Exercise Training for Blood Pressure: A Systematic Review and Meta-analysis
Véronique A Cornelissen, Neil A Smart · Systematic review and meta-analysis
BlueRipple Assessment
High blood pressure is usually met with a prescription. This meta-analysis quantifies how much of the work exercise alone can do — and turns up a surprise about which kind.
Pooling 93 randomized trials and more than 5,000 participants, the authors compared exercise types head to head. Endurance (“cardio”), dynamic resistance, and isometric resistance training all lowered blood pressure; combined training moved only the diastolic number. The standout was isometric resistance — sustained muscle contraction, like a wall sit or a handgrip hold — which produced the largest drops in systolic pressure, though from a smaller body of data.
The practical takeaway is that exercise belongs in blood-pressure management as a genuine intervention, not just generic advice, and that the prescription can be tailored: endurance for broad, well-proven benefit, with isometric work as a potent and underused option. The friction is cultural — a cardiology and exercise-science establishment built around aerobic recommendations may be slow to foreground isometric training.
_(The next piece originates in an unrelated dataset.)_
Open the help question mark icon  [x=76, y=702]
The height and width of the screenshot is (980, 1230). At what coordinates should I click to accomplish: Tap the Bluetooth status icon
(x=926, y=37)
We rate the evidence strong: a large meta-analysis of randomized trials with no detected publication bias and academic, conflict-free authorship. Its clinical significance is high — a free, accessible lever on a condition that affects hundreds of millions — tempered mainly by the thinner data behind the most striking (isometric) finding and the perennial gap between knowing exercise works and actually doing it.
The original source
Cornelissen VA, Smart NA. Exercise Training for Blood Pressure: A Systematic Review and Meta-analysis. J Am Heart Assoc. 2013;2(1):e004473.